I won't be buying from them again!
Just a few photos to illustrate my grafting method (namely the 'whip and tongue' technique.
I found this page on whip and tongue grafting, which made me laugh. I don't think the author would have much time for the way I do things! The instructions are quite good, apart from the bit about twine and sealing wax - I've tried that when I first started and believe me, crappy, cheap, low-tack duck tape and clothes pegs are much easier!

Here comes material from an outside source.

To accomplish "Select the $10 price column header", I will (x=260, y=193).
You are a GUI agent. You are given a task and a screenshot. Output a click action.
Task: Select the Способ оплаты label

We are down to our last 3 pears of 2011, Santa Claus which has proved to be the longest keeping. Although they have shrivelled, they are still remarkably firm and crisp, just beginning to soften slightly now. Considering that we are almost in April, the flavour is remarkably good - not as fine as the few that ripened earlier but still of a quality that is welcome at this time of year. Next year I will wrap them in tissue paper to stop them drying out so much, now that I know that they take quite so long to mature.